### PARTS OF THE EXERCISE
[a] In the article about the Columbia University lawsuit, rewrite the passage that opens with the words containing "A former high-ranking" and closes with "September 11, 2001.", changing "whistleblower" to "plaintiff".
[b] Decide whether each statement agrees with the article about the Columbia University lawsuit, answering yes or no and quoting the deciding words: (i) SEVIS was created after the terrorist attacks of September 11, 2001. (ii) A school that loses its certification cannot enroll new foreign students for at least two years. (iii) SEVP is a division within ICE.
[c] Continue the article about the Columbia University lawsuit from its final sentence.

A former high-ranking official at Columbia University has filed a lawsuit against the school after having been fired for allegedly refusing to engage in fraud against the U.S. Department of Homeland Security (DHS) at the request of the school. Specifically, whistleblower Yocasta Brens worked as the top designated school official (DSO) within a Columbia graduate program where her job was to ensure the school was maintaining records of foreign nationals enrolled at Columbia so that information could be properly maintained in the Student and Exchange Visitor Information System (SEVIS), a DHS national security database created in the wake of the terrorist attacks of September 11, 2001.
The implications of this lawsuit are very significant for the future of Columbia University’s foreign student program. In order to enroll foreign students, schools must be certified by a division within U.S. Immigration and Customs Enforcement (ICE) called the Student and Exchange Visitor Program (SEVP). Schools that fail to abide by important national-security-focused regulations may have their certification withdrawn, meaning they will not be able to enroll new foreign students for at least one year.
If the allegations in this lawsuit are true, it is difficult to imagine Columbia maintaining its certification.
The Lawsuit. ICE’s foreign student division relies heavily on DSOs to ensure information on foreign students is properly collected and reported. This information includes, for example, a student’s academic record, identity information like an address, and whether the student is maintaining a full course of study. DSOs are expected to be responsive and to alert ICE if a foreign student fails to adhere to the regulation or is suspended, dismissed, placed on probation, or if the student withdraws from school. These are critical roles created by SEVP’s regulation and the central purpose is to ensure that DHS is able to keep tabs on foreign nationals who enter the country as students or exchange visitors. The list of requirements, filings, and data maintenance DSOs are expected to comply with is quite lengthy (see also here, and here).

### DATA
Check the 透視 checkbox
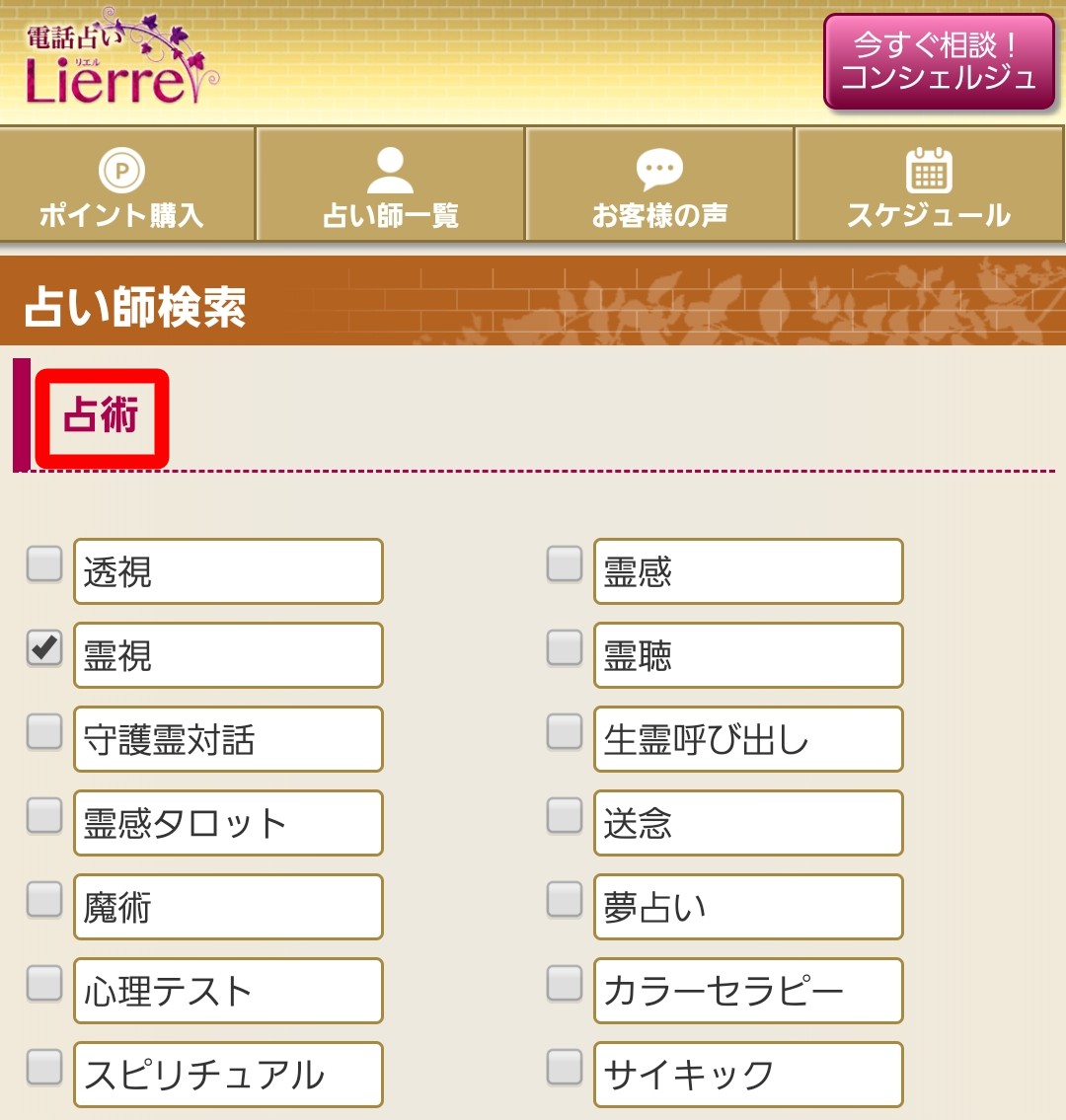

### ANSWERS GIVEN
[a]
A former high-ranking official at Columbia University has filed a lawsuit against the school after having been fired for allegedly refusing to engage in fraud against the U.S. Department of Homeland Security (DHS) at the request of the school. Specifically, plaintiff Yocasta Brens worked as the top designated school official (DSO) within a Columbia graduate program where her job was to ensure the school was maintaining records of foreign nationals enrolled at Columbia so that information could be properly maintained in the Student and Exchange Visitor Information System (SEVIS), a DHS national security database created in the wake of the terrorist attacks of September 11, 2001.

[b]
(i) Yes: "a DHS national security database created in the wake of the terrorist attacks of September 11, 2001"
(ii) No: "they will not be able to enroll new foreign students for at least one year"
(iii) Yes: "certified by a division within U.S. Immigration and Customs Enforcement (ICE) called the Student and Exchange Visitor Program (SEVP)"

[c]
According to the lawsuit, Brens and her staff were directed by Columbia University’s leadership to “process immigration documents on behalf of a group of potential students from South Africa without the necessary documentation, including evidence of funding and full-time engagement in a prescribed program, as required by federal regulations.” Brens claims that Columbia’s “Provost, Dean and Vice President for Academic Affairs, Dr. Stephanie J. Rowley, accused Brens of being too ‘inflexible’ in the application of federal regulations.” Brens claims that she and her staff “were frequently asked to ‘bend’ the rules in order to keep the enrollment of international students at a high level” and were directed to “certify that certain international students were enrolled full-time when they were, in fact, not full-time students” and “extend students’ immigration documents when they did not qualify based on federal requirements” and “ignore the lack of English language proficiency.”
Brens alleges that she was fired for pushing back on what she believes is unlawful activity and that she is protected by New York’s whistleblower law, which requires non-profits to have a policy that prevents adverse employment consequences for staff who report any action or suspected action taken by an employer that is “illegal, fraudulent or in violation of any adopted policy”.
Withdrawal of Certification. The national security-related aspect of what is alleged to have taken place cannot be overstated. The foreign student tracking system, SEVIS, exists precisely because DHS needs to know if and when a foreign national fails to maintain full-time enrollment at a school. When that happens, alarm bells go off at ICE because there’s an immediate uncertainty about the alien’s location and intent. If they entered the United States under the pretense of being a student but have something else in mind — whether it’s living and working illegally in the United States or engaging in a terrorist attack — federal law enforcement needs to figure it out quickly and take action.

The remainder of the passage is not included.